The NHL’s only three-time Jack Adams Award winner was represented by his widow Line at Friday’s ring presentation in Toronto during which the class of 2014 was recognized, three days prior to the official induction ceremony.
“He was my little teddy bear,” Line Burns affectionately said of her husband, who lost his battle with cancer in November 2010. “I knew two different Pats. One was at work so focused, so disciplined. At home, he was a pure joy, he was so funny. Pat had an extraordinary sense of humour, and I miss that.”
Indeed the professional Burns was a regimented disciplinarian with four different NHL teams: Montreal, Toronto, Boston and New Jersey, instilling a strong work ethic from behind the bench. But the gruff authority figure transformed his Mr. Hyde persona back into Dr. Jekyll away from the rink. Line Burns had the good fortune to spend her life with a loving husband and father, treasuring every moment during the final weeks of Pat’s time on earth.
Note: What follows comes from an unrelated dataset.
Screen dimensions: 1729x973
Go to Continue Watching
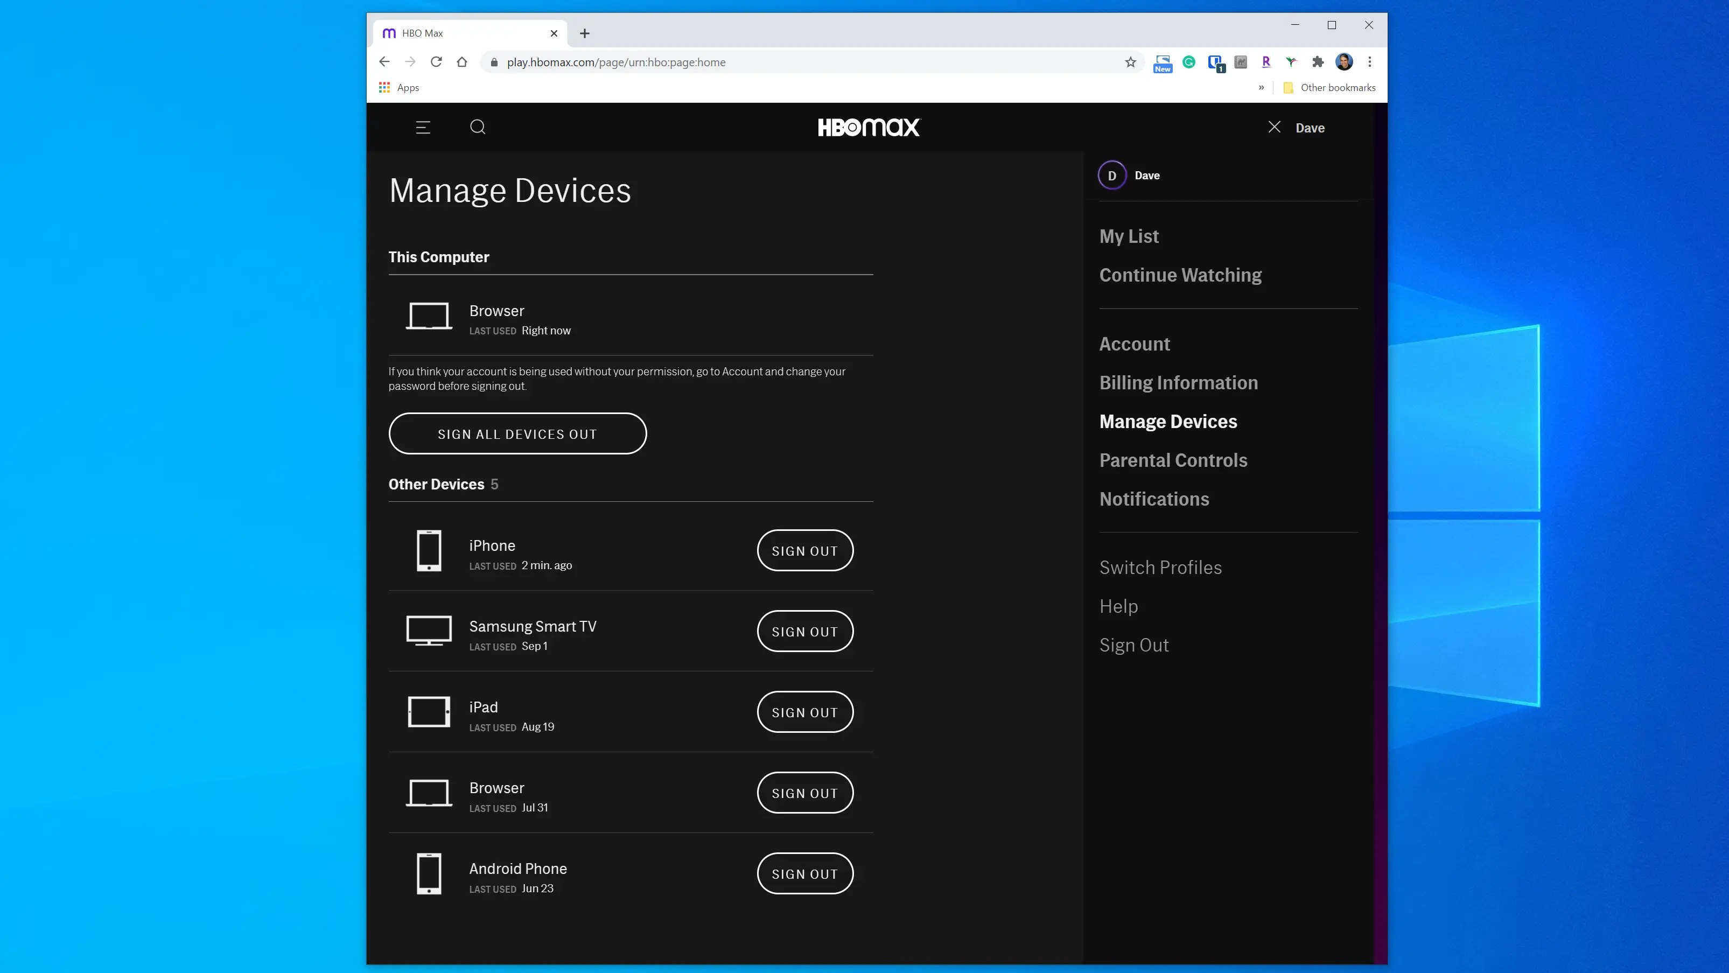click(x=1180, y=275)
“We talked about life, kids, mistakes, happiness – we had that gift, we had time together before he left,” she said. “We talked about so many things. I have great memories for the rest of my life. It was such a privilege to spend time with him.”
The movement to have Burns enshrined among the game’s greatest players and builders gained traction shortly after he was diagnosed with lung cancer in 2009. Having been named the coach of the year with three different teams, plus finally winning a Stanley Cup with his fourth – the Devils in 2003 – surely made his credentials impeccable.
But the hall’s Selection Committee collectively felt otherwise. And the omission didn’t seem to faze Burns, who shook off the snub with indifference. “He was at peace,” Line said. “He told his son (Jason) that one day he was hoping to get there. He was more disappointed for us, and we were disappointed for him because we knew that he didn’t have that much time left. He said to Jason ‘I hope I’ll get in one day, and if I get in, I hope you will be there to represent me.’”
The induction ceremony of 2010 was held eleven days before Burns passed away. Three additional annual enshrinements have since taken place without a plaque bearing the name of the man who has 501 NHL regular season wins and 78 playoff victories to his credit.
In a strange twist, Burns’ induction comes two years after a Hall of Fame blazer was fitted for one of the greatest players he coached, Leafs legend Mats Sundin. “Pat Burns was the best coach I had during my career in the NHL,” Sundin said. “He meant everything for me. He really taught me everything.”
Jason Burns can finally see his father’s name take its rightful place among hockey’s most revered legends, though it’s unfortunate that the selection didn’t take place when his dad was alive to accept it.